Le Trou de l’Enfer est caractérisé par une grotte, habitée par une sorcière selon la légende (1). Une version de cette légende est racontée par Paul Féval fils dans son roman « Ton corps est à moi » :

« Là habitait jadis, raconte la légende, la fameuse sorcière Ar-mer-noz (La femme de la nuit), ancienne druidesse de l’île de Sein. Cette maléfique, impitoyable à tous, avait pourtant un culte, celui des jeunes vierges, elle exauçait presque tous leurs désirs. Sa puissance était considérable. Quant une vierge avait vu mourir une personne aimée, mère, père, frère, soeur ou fiancé, elle accourait aussitôt au Toul-an-Ifern, entrée de l’Enfer par laquelle devait passer toutes les âmes, et elle criait par trois fois : « Ar-mer-noz, Ar-mer-noz, Ar-mer-noz rends-moi celui (ou celle) que j’aimais! » L’écho répétait la phrase magique le long des couloirs, et la voix cassée de la sorcière s’élevait alors, dictant sa réponse. Quand la jeune vierge rentrait chez elle, elle y trouvait, vaquant à ses occupations, celui (ou celle) qui quelques heures auparavant était sans vie (2). »

Autrefois, on distinguait deux Tal ifern : viene pour vihan = petit et  vrase pour vras = grand. Tal ifern vras a depuis pris le nom de Roche du préfet ou Roche des victimes.  Tal a le sens de face à, près de et aussi de front, de pignon. On constate qu’au début du siècle les variantes du nom de ces roches étaient nombreuses, la mieux représentée étant Toul an Ifern = Trou de l’enfer.

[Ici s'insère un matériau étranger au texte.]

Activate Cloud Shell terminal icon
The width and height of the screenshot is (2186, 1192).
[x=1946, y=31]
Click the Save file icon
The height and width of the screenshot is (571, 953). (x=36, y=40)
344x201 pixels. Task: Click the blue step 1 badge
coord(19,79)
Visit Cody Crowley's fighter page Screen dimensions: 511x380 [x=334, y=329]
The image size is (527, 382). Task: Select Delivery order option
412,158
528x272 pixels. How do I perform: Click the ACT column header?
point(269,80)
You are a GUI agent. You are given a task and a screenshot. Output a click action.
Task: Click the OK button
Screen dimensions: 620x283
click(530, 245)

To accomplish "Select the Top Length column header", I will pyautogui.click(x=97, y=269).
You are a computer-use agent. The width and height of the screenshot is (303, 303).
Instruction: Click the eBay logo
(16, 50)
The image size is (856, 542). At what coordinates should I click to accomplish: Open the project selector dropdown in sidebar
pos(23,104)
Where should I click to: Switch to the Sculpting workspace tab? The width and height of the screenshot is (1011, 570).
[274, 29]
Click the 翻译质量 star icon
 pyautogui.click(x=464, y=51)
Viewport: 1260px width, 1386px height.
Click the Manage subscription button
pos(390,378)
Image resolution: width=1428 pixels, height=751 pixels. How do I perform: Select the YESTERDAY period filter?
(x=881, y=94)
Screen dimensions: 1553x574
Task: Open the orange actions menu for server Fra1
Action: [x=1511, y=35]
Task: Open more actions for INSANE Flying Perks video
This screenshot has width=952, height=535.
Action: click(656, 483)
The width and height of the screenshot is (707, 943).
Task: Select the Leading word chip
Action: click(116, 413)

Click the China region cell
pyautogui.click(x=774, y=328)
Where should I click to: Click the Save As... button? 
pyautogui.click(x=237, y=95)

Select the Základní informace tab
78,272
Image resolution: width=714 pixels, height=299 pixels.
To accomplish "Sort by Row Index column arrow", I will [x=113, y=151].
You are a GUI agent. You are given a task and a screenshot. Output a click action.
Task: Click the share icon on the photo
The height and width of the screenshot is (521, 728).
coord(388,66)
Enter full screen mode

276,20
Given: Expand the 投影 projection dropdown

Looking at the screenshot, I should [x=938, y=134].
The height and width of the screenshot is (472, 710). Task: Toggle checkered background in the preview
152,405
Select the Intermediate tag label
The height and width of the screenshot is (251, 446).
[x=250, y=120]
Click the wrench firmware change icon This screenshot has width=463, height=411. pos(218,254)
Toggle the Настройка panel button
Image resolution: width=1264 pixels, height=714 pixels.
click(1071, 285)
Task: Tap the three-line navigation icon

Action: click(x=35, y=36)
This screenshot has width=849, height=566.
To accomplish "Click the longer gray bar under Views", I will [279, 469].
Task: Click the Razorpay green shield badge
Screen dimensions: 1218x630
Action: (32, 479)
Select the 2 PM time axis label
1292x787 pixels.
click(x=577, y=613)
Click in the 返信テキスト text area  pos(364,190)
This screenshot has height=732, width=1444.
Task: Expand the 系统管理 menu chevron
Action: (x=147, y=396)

Les éditeurs de cartes postales ne se contentèrent pas de (re)nommer cet amas rocheux, ils jalonnèrent le parcours du promeneur d’un grand luxe de détails : « l’entrée du trou d’Enfer » (3), les « couloirs de l’Enfer (4) », « la cheminée de l’Enfer (5) » et même « Vue intérieure de l’Enfer de Saint-Guénolé Penmarc’h (6) » !

De nombreux drames se sont déroulés dans les parages de ces rochers, citons par exemple  la « Mouette » de Camaret qui y fit naufrage le 27 mai 1897, deux passagers espagnols moururent noyés (7).

Bazenn Talifern

« B(ass)e Youtalivern » (1904, plan des Roches de Penmarc’h du Service hydrographique de la Marine) ; « B. Talifern » (1953, Auguste Dupouy : Souvenirs …) ; « Bazenn Tal an Ifern » (1961, Alain Le Berre : Toponymie nautique…Dénomination locale) Toponyme nautique

Les roches de Bazenn Talifern au centre de la photo sont visibles lors des gros coefficients de marée.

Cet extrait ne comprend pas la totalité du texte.